- [Document passage]:
All of us here at Bloody Disgusting are deeply saddened to learn that George A. Romero Foundation Founder and President Suzanne Desrocher-Romero has passed away.

GARF shared in a statement on socials, “It is with a heavy heart that we announce the passing of Suzanne Desrocher Romero. Suzanne passed away of natural causes on June 24 at her home in Toronto after a prolonged illness.”

The statement continues, “Suzanne was the fierce leader of the George A. Romero Estate and The George A. Romero Foundation. She worked tirelessly to preserve George’s legacy. Her work at the foundation will continue to inspire and live on for generations to come. The family asks for privacy at this time.”

Desrocher-Romero founded GARF in 2018, after her late husband’s passing in 2017, and has been a fierce advocate for his legacy and the arts. It was her mission to “strengthen horror as a serious field of global study,” and she was a tremendous fighter on behalf of Romero’s works and supporting new filmmakers inspired by his legacy.

It was Desrocher-Romero who spearheaded the recovery and restoration of The Amusement Park, and, as the person in charge of the George A. Romero estate, worked closely with author Daniel Kraus on completing unfinished novels like Pay the Piper and The Living Dead. She most recently celebrated the restoration of her favorite of Romero’s zombie films, Day of the Dead, and was hard at work producing the upcoming film Twilight of the Dead.

That passionate advocacy led to Suzanne Desrocher-Romero becoming family to Bloody Disgusting as well.

2023 marked the start of an ongoing partnership between Bloody FM and GARF on The Dead, a scripted audio series spanning multiple seasons that saw Desrocher-Romero working closely with the Bloody FM team and mentoring the series’s contributing writers with GARF. To say her loss will be felt internally is an understatement. 

“Anytime George Romero is mentioned is good, because what we are doing is to provide a healthy legacy. We’re uplifting his legacy, we’re supporting the archive, and we’re also supporting the Horror Study Center. So, all of these three things are what the Foundation is striving to do. As far as I’m concerned, the more we say George Romero’s name, the better it is,” Desrocher-Romero recently told BD. 

It’s the perfect encapsulation of her unwavering enthusiasm for supporting Romero’s legacy and the horror genre, and just a glimpse at how much she contributed to preserving it. She is, in short, an inspiration.

We send our deepest condolences to Suzanne Desrocher-Romero’s family, friends, and GARF.

- [Dataset extract]:
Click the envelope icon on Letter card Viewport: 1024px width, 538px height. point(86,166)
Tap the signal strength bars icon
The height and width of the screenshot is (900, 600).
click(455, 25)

- [Short exercise 1]: Which titles of films, novels, or audio series does the tribute to Suzanne Desrocher-Romero name?
- [Short exercise 2]:
Answer these questions from the tribute to Suzanne Desrocher-Romero:
(a) In which city was her home?
(b) In what year did she found GARF?
(c) In what year did the partnership between Bloody FM and GARF on The Dead begin?
- [Short exercise 3]: Print the section of the tribute to Suzanne Desrocher-Romero that starts at the words "That passionate advocacy" and ends after "is an understatement.".

- [Problem solution 1]:
- The Amusement Park
- Pay the Piper
- The Living Dead
- Day of the Dead
- Twilight of the Dead
- The Dead

- [Problem solution 2]:
(a) Toronto
(b) 2018
(c) 2023

- [Problem solution 3]:
That passionate advocacy led to Suzanne Desrocher-Romero becoming family to Bloody Disgusting as well.

2023 marked the start of an ongoing partnership between Bloody FM and GARF on The Dead, a scripted audio series spanning multiple seasons that saw Desrocher-Romero working closely with the Bloody FM team and mentoring the series’s contributing writers with GARF. To say her loss will be felt internally is an understatement.